#### Stated task
Extract every line from the rows below that contains the string "height". Treat the match as case-sensitive.

..............................

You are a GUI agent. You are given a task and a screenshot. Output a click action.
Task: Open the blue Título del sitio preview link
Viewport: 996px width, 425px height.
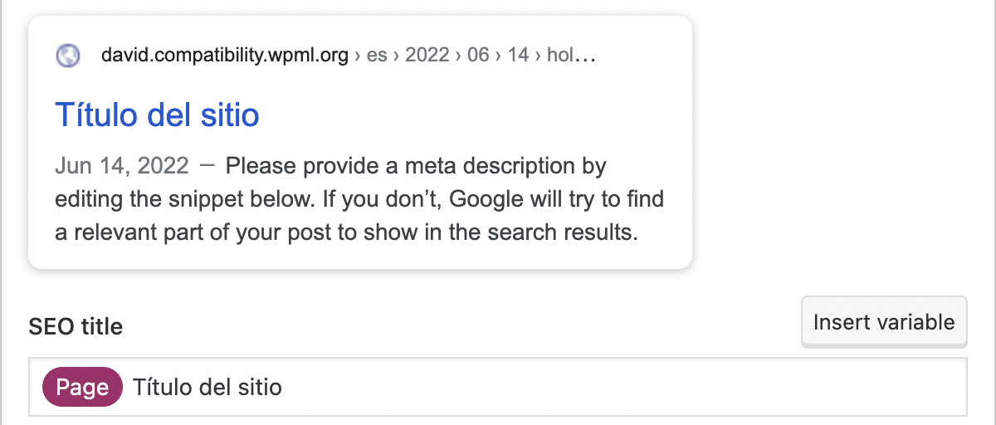coord(158,114)
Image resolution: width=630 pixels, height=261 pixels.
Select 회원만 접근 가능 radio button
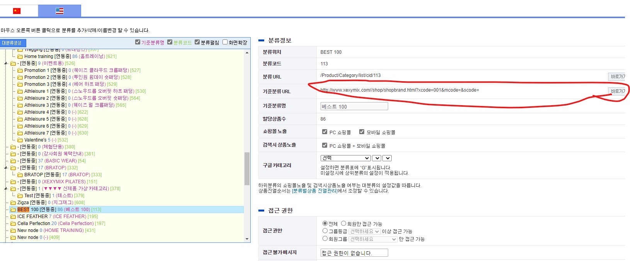(x=343, y=223)
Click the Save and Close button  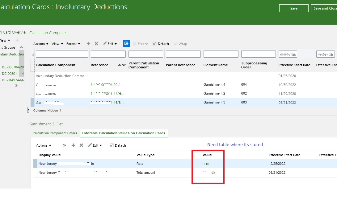[326, 8]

..............................

#### Complete answer
Viewport: 996px width, 425px height.
Image resolution: width=630 pixels, height=261 pixels.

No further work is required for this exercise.